• **What this task involves**
Leave the pictures out and print, word for word, the lines below from the one with "Where should I" through the final line.

• **Extracted material**

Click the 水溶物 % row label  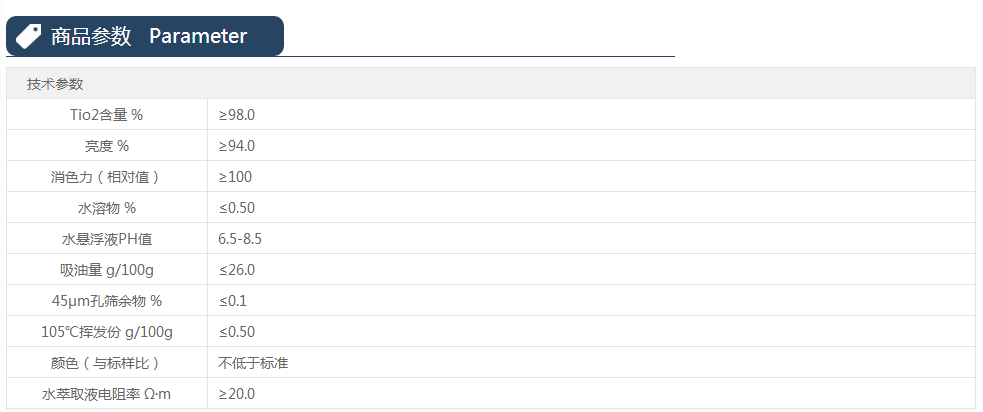coord(107,208)
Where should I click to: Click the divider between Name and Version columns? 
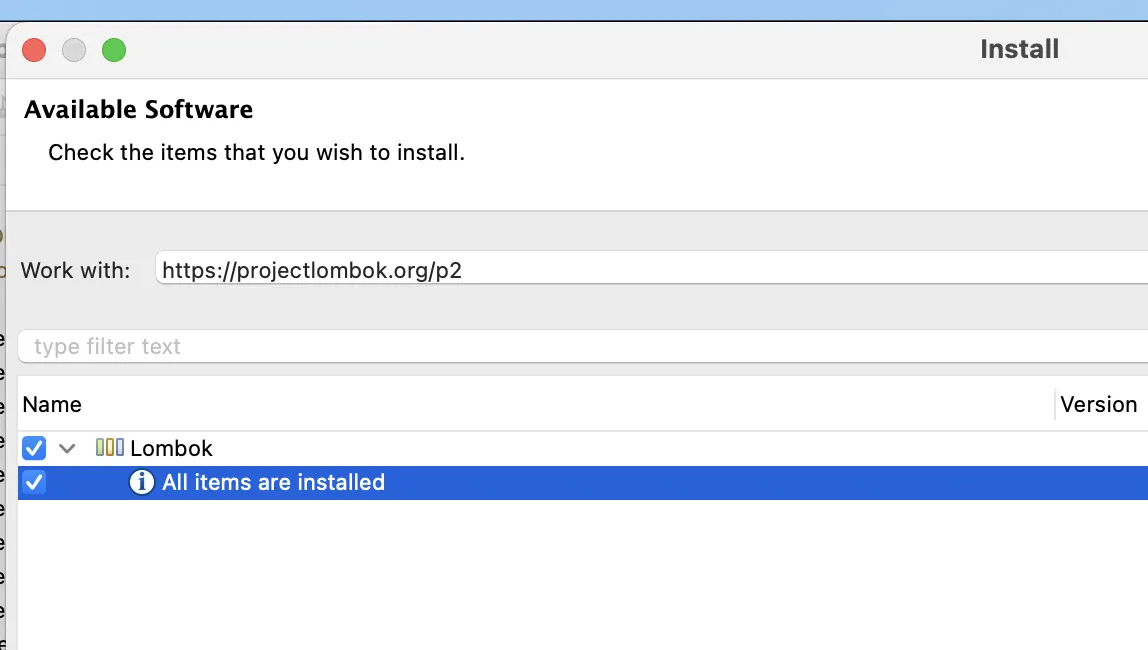[x=1055, y=405]
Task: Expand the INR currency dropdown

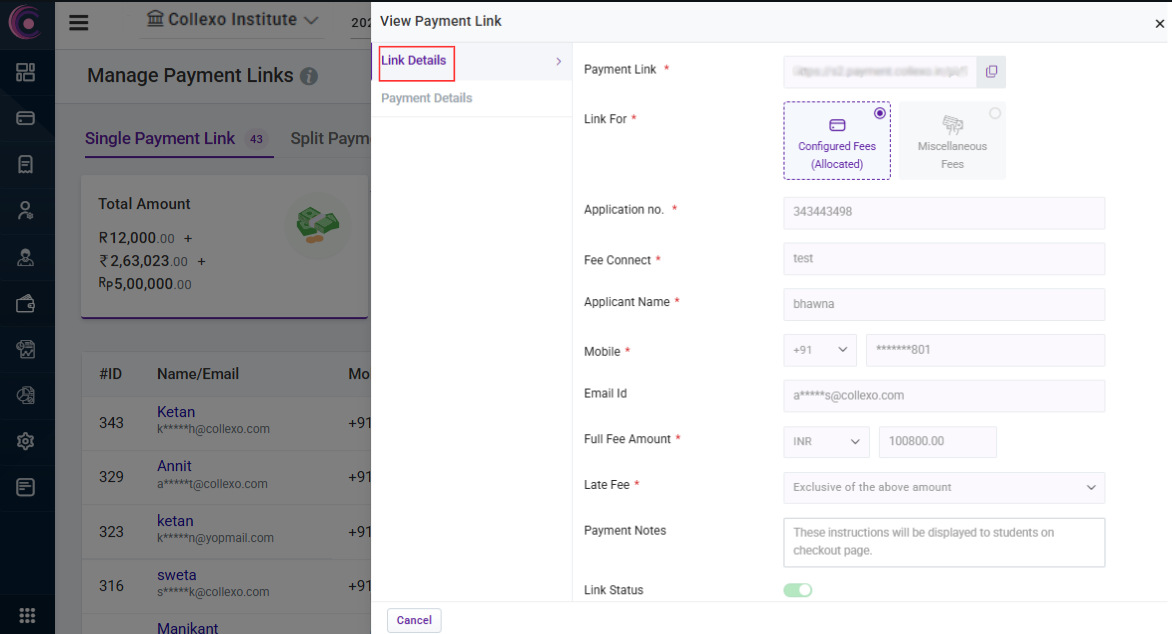Action: [826, 441]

• **Response to the task**
Where should I click to: Click the divider between Name and Version columns? 
[x=1055, y=405]
Task: Expand the INR currency dropdown

Action: [826, 441]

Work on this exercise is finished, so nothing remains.